▶ **TANTANGAN**:
• 1. Menurut artikel tentang kedelai lokal, mengapa ketergantungan Indonesia pada kedelai impor makin besar hingga mencapai 90 persen? Jelaskan dalam satu sampai tiga kalimat.
• 2. Teruskan artikel tentang kedelai lokal mulai dari sesudah kalimat terakhirnya.

▶ **BLOK TEKS**:
▬▬▬▬▬▬▬▬▬▬
(ki-ka) Gatot, Ketua Gapoktan Desa Sukorejo, Kecamatan Bangsalsari Kabupaten Jember dan Edi Purwanto, Wakil Ketua Umum Bidang Pertanian dan Pangan Kadin Jawa Timur, saat meninjau tahapan panen kedelai mulai potong tanaman siap panen sampai didapatkan biji kedelai di Desa Sukorejo, Kecamatan Bangsalsari Kabupaten Jember. DUTA/ist

SURABAYA | duta.co – Kamar Dagang dan Industri (Kadin) Jawa Timur memiliki keyakinan besar jika kedelai lokal bisa bersaing dan menggantikan kedelai impor. Keyakinan tersebut dengan melihat potensi kedelai dalam negeri yang sudah berkembang.

“Prinsipnya, kedelai Indonesia itu bisa bersaing dan berkompetisi dengan kedelai impor. Sudah saatnya kita beralih ke kedelai lokal agar ketergantungan terhadap kedelai impor bisa diatasi,” ujar Ketua Umum Kadin Jawa Timur Adik Dwi Putranto.

Menurut Adik, sudah lama Indonesia terbuai dengan keberadaan kedelai impor. Program swasembada kedelai yang didengung-dengungkan pemerintah ternyata tidak membuahkan hasil. Bahkan produksi kedelai lokal semakin turun sehingga ketergantungan terhadap kedelai impor menjadi semakin besar hingga mencapai 90 persen.

Pada  2020 produksi kedelai Jatim tercatat hanya 57.235 ton per tahun. Sementara tingkat konsumsinya mencapai 447.912 ton per tahun sehingga defisit atau kekurangan sebesar 390.677 ton per tahun.

“Padahal kita punya potensi untuk bisa keluar dari kondisi ini. Tinggal keinginan pemerintah atas tercapainya swasembada kedelai ini apa memang benar ataukah hanya sebatas diatas kertas,” tegas Adik.

Hal ini dikuatkan oleh Wakil Ketua Umum Bidang Pertanian dan Pangan Kadin Jawa Timur Edi Purwanto bahwa salah satu perusahaan swasta di Jawa Timur, PT Tarutama Nusantara (TTN) Jatim sudah berhasil mengembangkan varietas kedelai yang produktivitasnya cukup tinggi, sekitar 3,2 ton per hektar, menyamai produktivitas kedelai di luar negeri

“Dari sisi kualitas biji, mulai dari besarnya biji hingga kandungan pati itu sama dengan kedelai impor, bahkan warnanya lebih bagus kedelai dari TTN yang ada di Jember dibanding kedelai impor,” tambah Edi.

Selain adanya varietas kedelai unggul, area tanam kedelai di Indonesia sebenarnya sangat luas. Ini didukung oleh kebiasaan pola tanam petani kita, dari padi, kemudian padi dan saat musim panen ketiga ditanami kedelai atau padi, jagung dan ketiga kedelai, tergantung polanya.

Jadi dari sisi kebiasaan pola tanam, petani Indonesia sebenarnya sudah biasa menanam kedelai. Terlebih banyak juga petani yang sudah terbiasa dengan pola tumpangsari atau pola tanam “methuk”.
▬▬▬▬▬▬▬▬▬▬
▶ **BAHAN SUMBER**:
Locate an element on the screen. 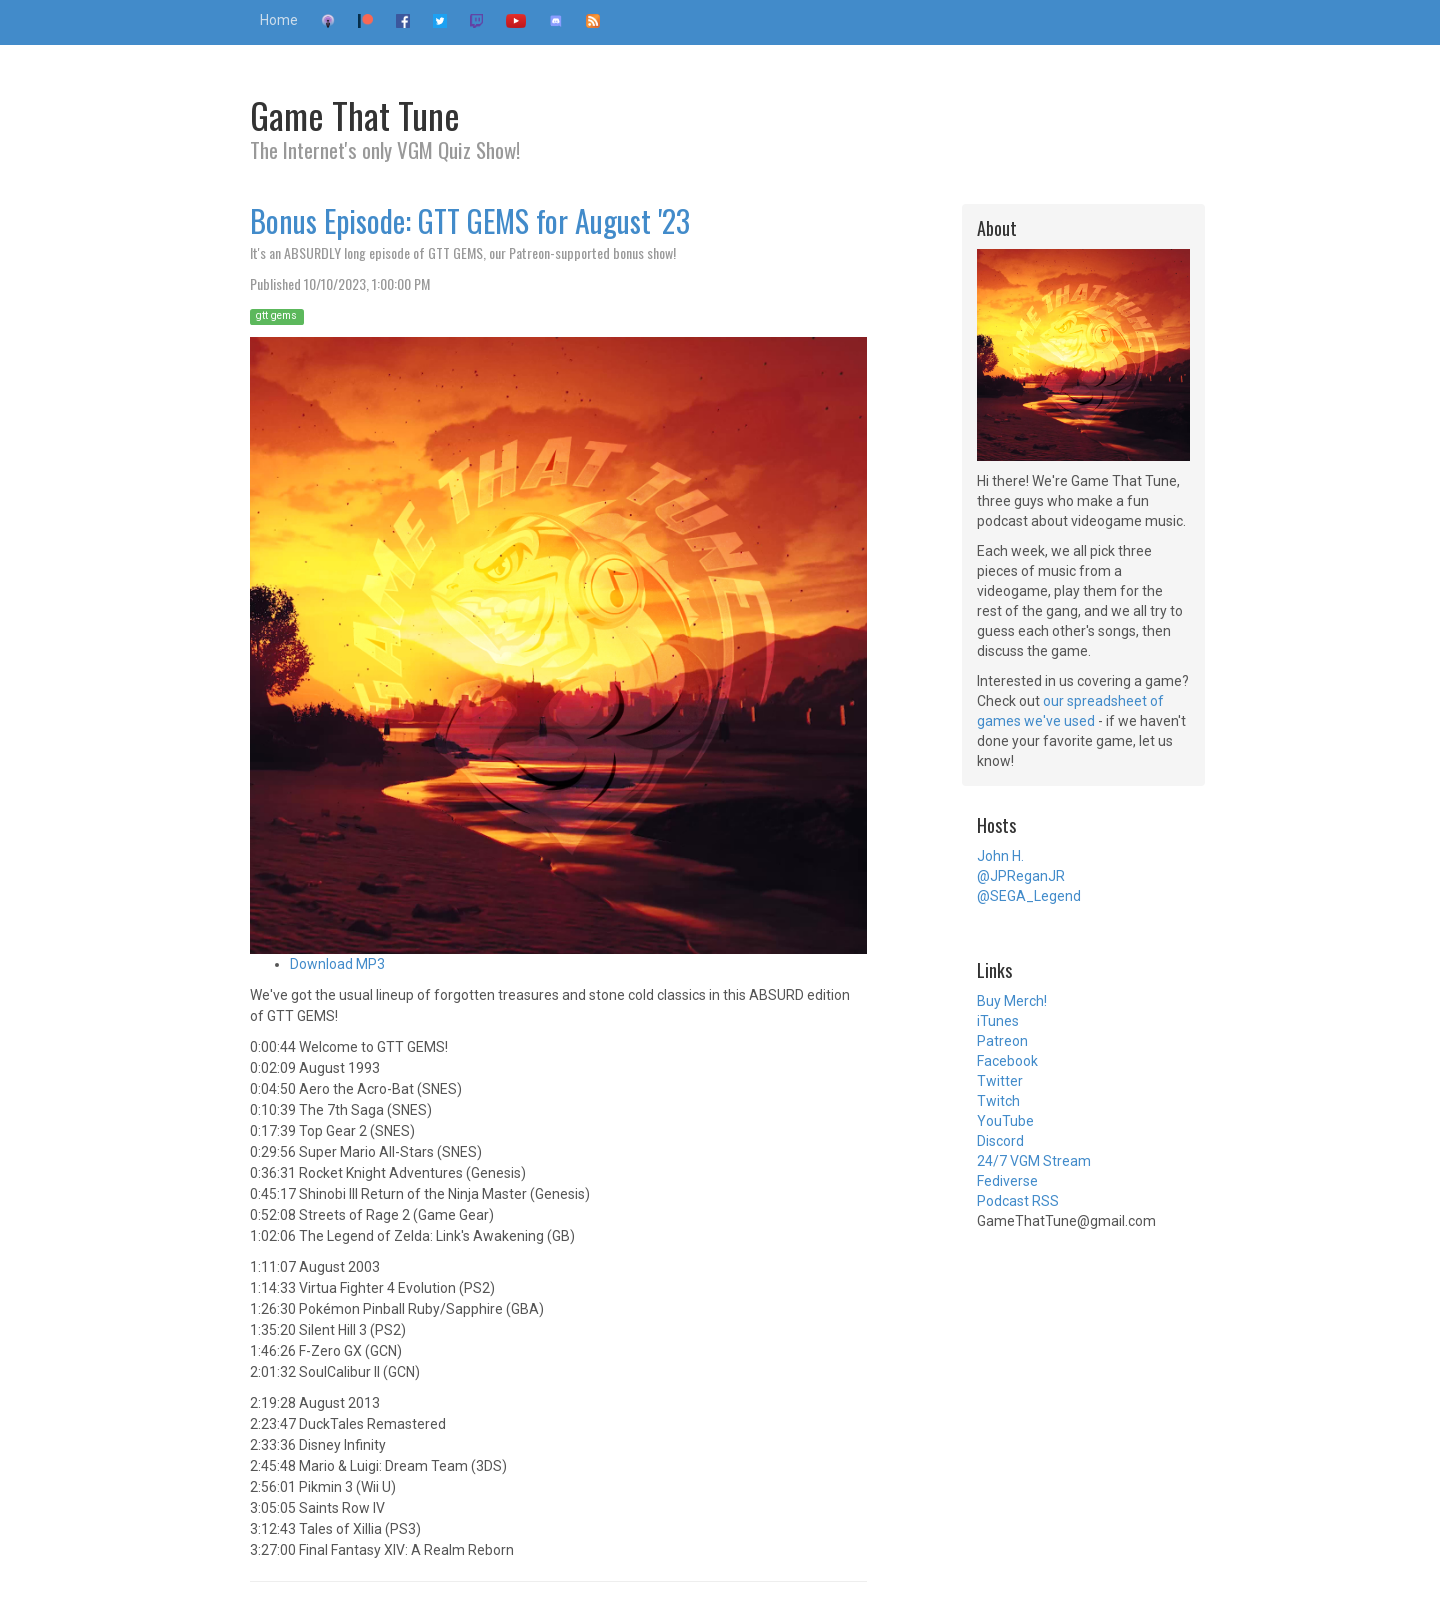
▬▬▬▬▬▬▬▬▬▬
▶ **JAWABAN SETIAP TUGAS**:
• 1. Program swasembada kedelai yang digaungkan pemerintah tidak membuahkan hasil. Produksi kedelai lokal justru terus turun. Akibatnya, ketergantungan pada kedelai impor makin besar hingga mencapai 90 persen.

• 2.
“Di Jateng, sistem tumpangsari jagung dengan kedelai sudah dilakukan, potensi panen berurutan, petani dapat double. Asalkan pola budidaya tepat. Itu sudah dilakukan di Grobogan Jateng. Sehingga tidak ada alasan Indonesia tidak bisa produksi kedelai,” katanya.

Tetapi kenapa petani Indonesia menjadi menjadi malas menanam kedelai, hal itu menurut Edi karena selama ini mereka belum menemukan varietas bagus. “Ketika mereka tanam dengan varietas jelek, maka produksinya rendah, biaya produksi menjadi tinggi dan harga jual menjadi mahal. Akibatnya, kedelai lokal kalah bersaing dengan impor. Dengan tersedianya bibit kedelai unggul tersebut persoalan ini sebenarnya sudah terselesaikan,. Tinggal bagaimana pemerintah memberikan dukungan dan support,” kata Edi.

Menurutnya, sejauh ini belum ada kemauan kuat pelaku kebijakan untuk mendorong peningkatan produktivitas kedelai lokal, termasuk dalam hal kebijakan fiskal serta penyebaran benih kedelai unggulan yang bisa ditanam di dalan negeri. Ia mencontohkan,  misalnya pada  saat tanam, program KUR hanya menyasar petani tebu, padi dan jagung, sementara petani kedelai belum tersentuh sama sekali.

“Sehingga kami usulkan, harusnya kedelai kurang lebih disamakan, KUR harusnya tidak hanya diberikan kepada petani padi, jagung dan tebu,” ungkapnya.

Di sisi subsidi, Edi mengatakan subsidi bagi petani harusnya diganti dengan subsidi hilir. Karena walaupun ada subsidi hulu di sektor pupuk, ternyata petani masih saja sulit mendapatkan pupuk. Kalaupun dapat, tetap dengan harga yang tinggi.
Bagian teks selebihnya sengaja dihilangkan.